In the study, the team applied the approach to a variety of scientific and engineering processes: predicting a superconductor’s critical temperature, estimating the noise of an airfoil in aeronautical systems and the compressive strength of concrete, approximating a decentralized smart grid control simulation, mimicking the clinical scoring process from biomedical measurements in Parkinson patients and emulating a one-dimensional simulator for ICF experiments. The researchers found the LbC approach produced better emulators across the board, with significantly improved generalization than the most common techniques in use today, even among scenarios with small datasets.
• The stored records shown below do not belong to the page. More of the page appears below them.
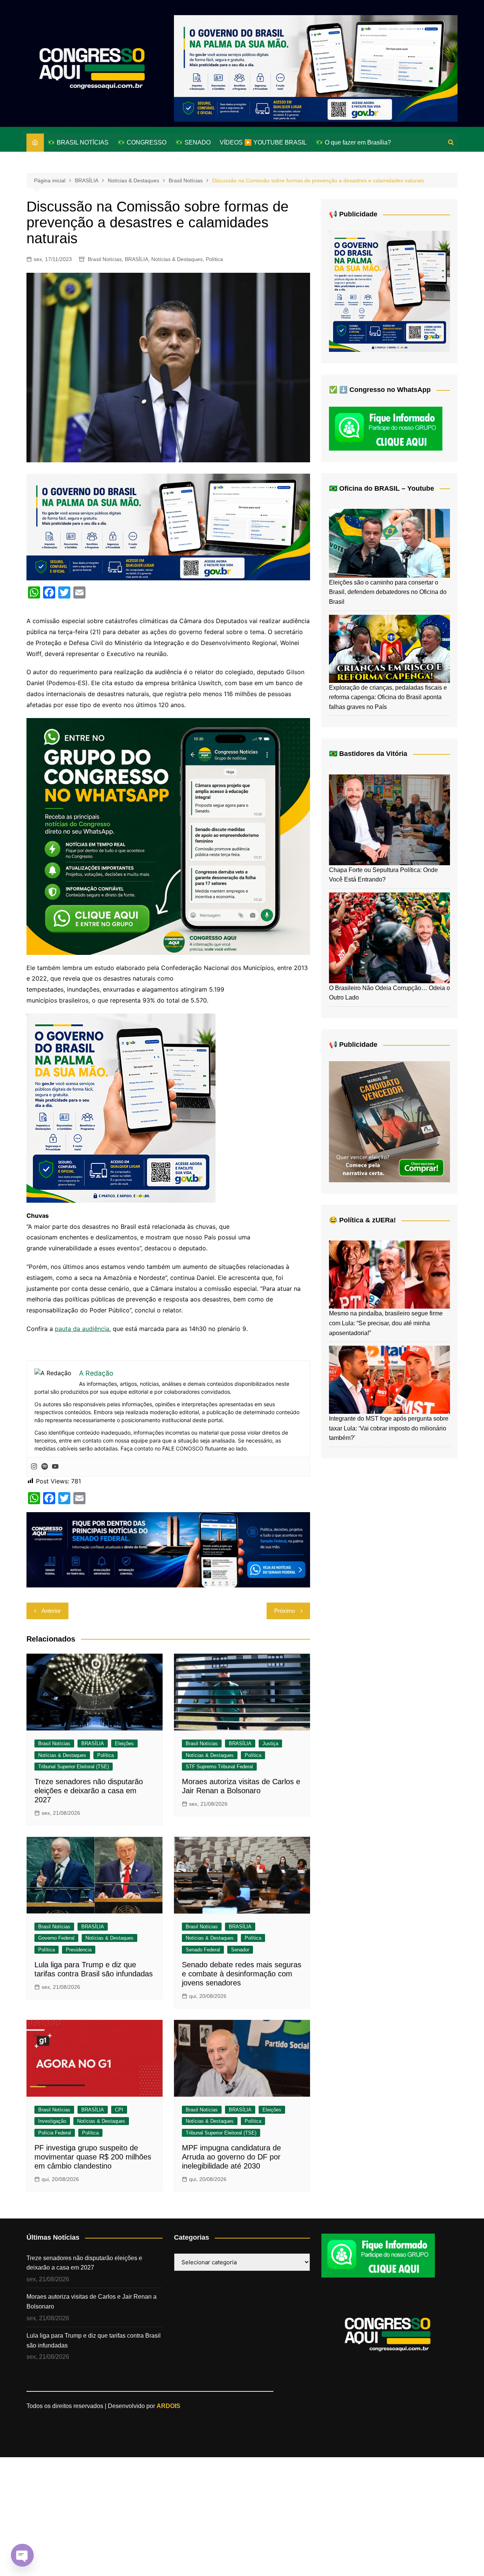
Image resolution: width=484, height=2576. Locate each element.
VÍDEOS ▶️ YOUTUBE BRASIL (263, 142)
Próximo (284, 1610)
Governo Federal (56, 1938)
“It’s very challenging for emulators to accurately capture the underlying physical processes when they are only given access to the simulation codes in the form of input/output pairs, often resulting in subpar predictive capabilities. With the use of interval calibration, LbC goes one step further during training than simply to match the outputs of the simulator,” said co-author and LLNL computer scientist Rushil Anirudh. “When measuring the quality of emulators with mean squared error (MSE), LbC produces better quality models than the ones that have been explicitly trained using MSE, which is a sign that LbC is indeed able to go behind the curtain to capture some essence of the physical process that governs the actual numerical simulator.”

LLNL scientists said the “plug-and-play” approach could prove valuable, not just for ICF reactions, but with a host of Laboratory applications.

“The Lab’s most critical and high-consequence missions need AI methods that can both improve predictions and precisely quantify the uncertainty in those predictions,” said principal investigator and Cognitive Simulation Initiative Director Brian Spears. “LbC is literally tailor-made to do this, allowing it to tackle key problems in ICF, weapons, predictive biology, additive manufacturing and much more.”  

Thiagarajan said the team’s immediate next steps are to integrate the approach into the Lab’s scientific workflows and leverage these higher fidelity emulators to solve other challenging design optimization problems.

The work was funded by the Laboratory Directed Research and Development program.

Co-authors included LLNL researchers Bindya Venkatesh, Peer-Timo Bremer, Jim Gaffney and Gemma Anderson.